# What you are asked to do
Write out exactly the lines below from the one containing "Task: Solo the A1 audio track" to the last, both ends kept, and nothing more; skip all pictures.

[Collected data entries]
"""
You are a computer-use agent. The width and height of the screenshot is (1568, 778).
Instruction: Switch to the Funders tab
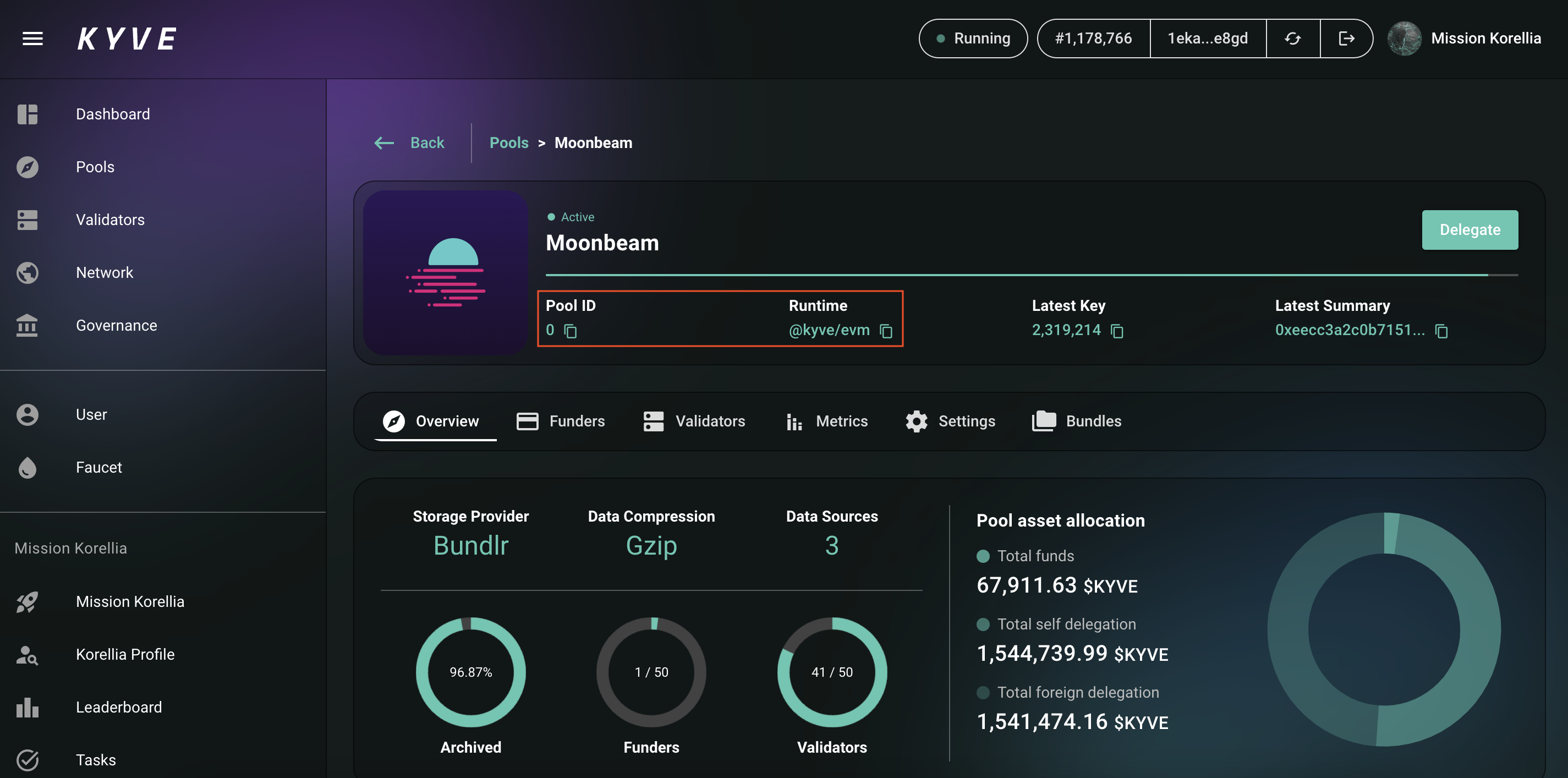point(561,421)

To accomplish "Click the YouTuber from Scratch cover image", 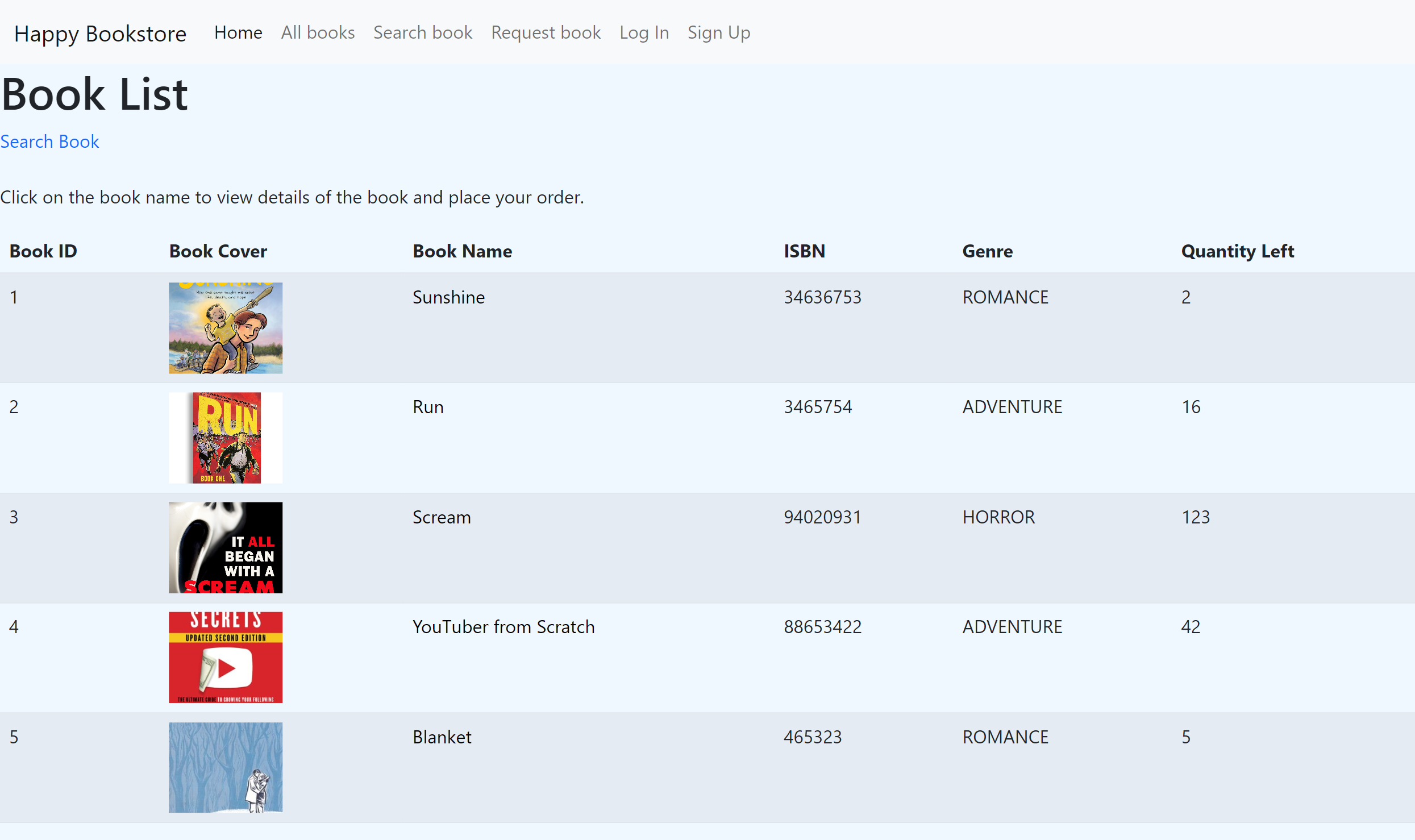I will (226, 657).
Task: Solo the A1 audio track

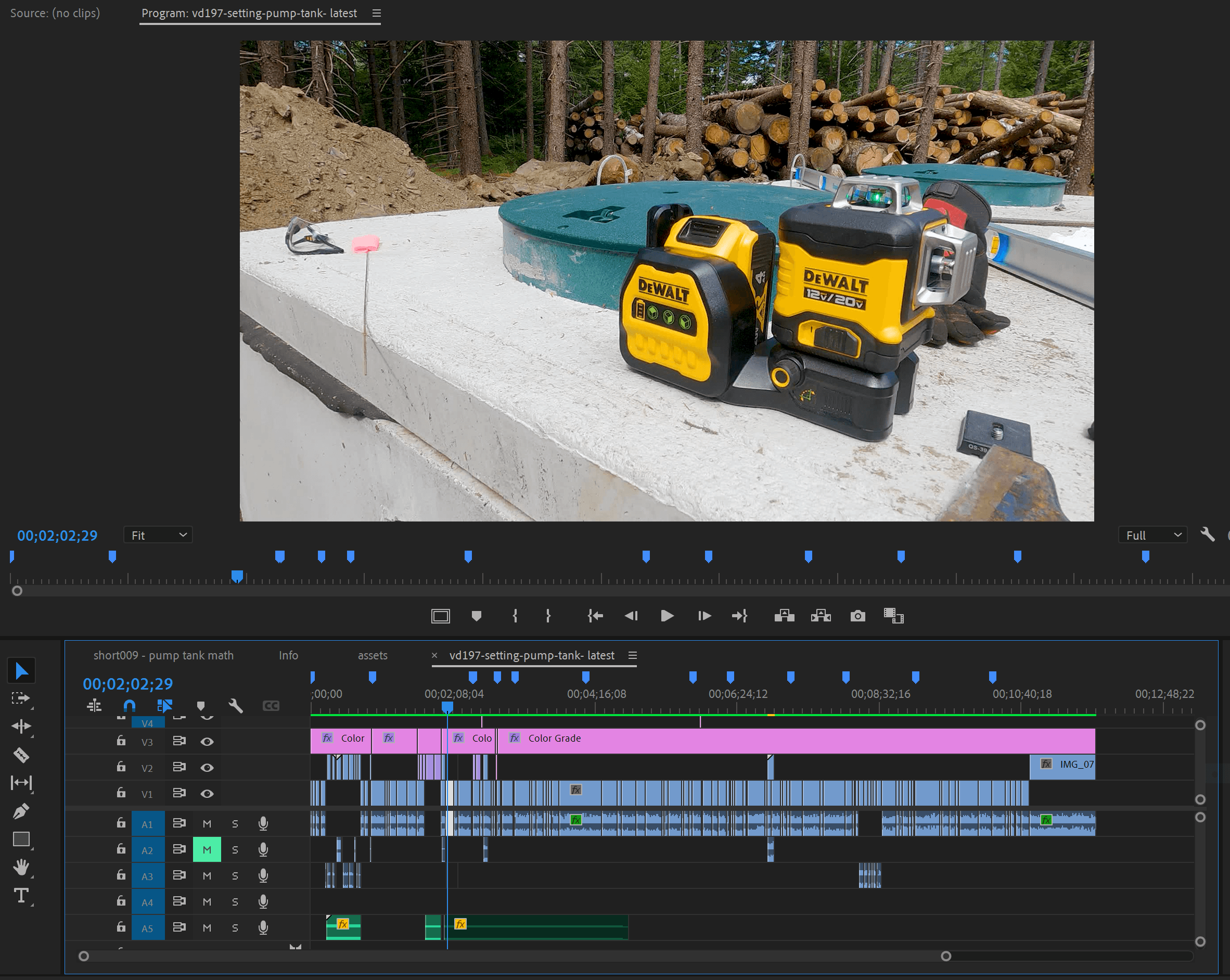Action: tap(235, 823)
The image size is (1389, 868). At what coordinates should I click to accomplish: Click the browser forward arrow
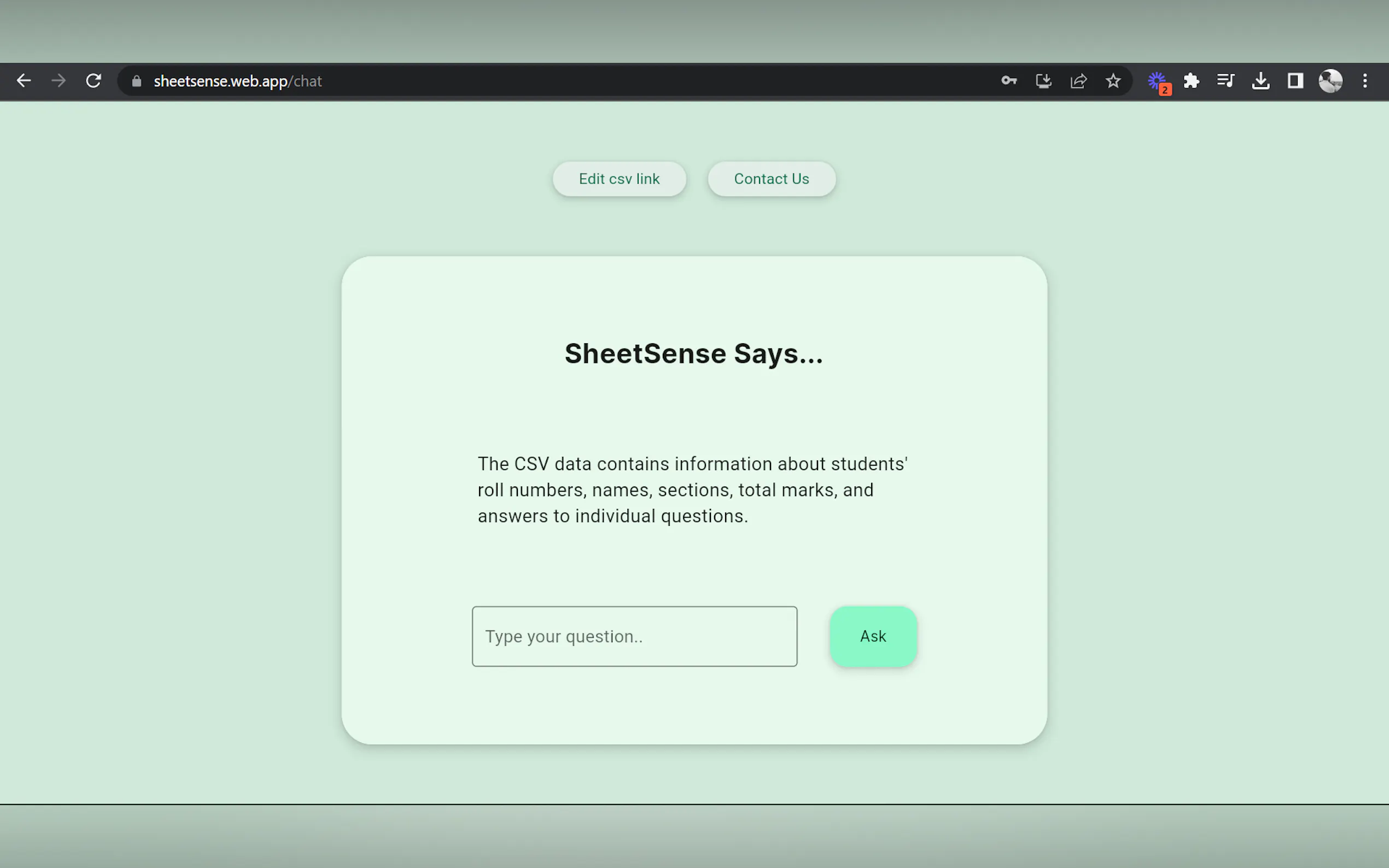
"""
# Task answer
Task: Solo the A1 audio track

Action: tap(235, 823)
The image size is (1389, 868). At what coordinates should I click to accomplish: Click the browser forward arrow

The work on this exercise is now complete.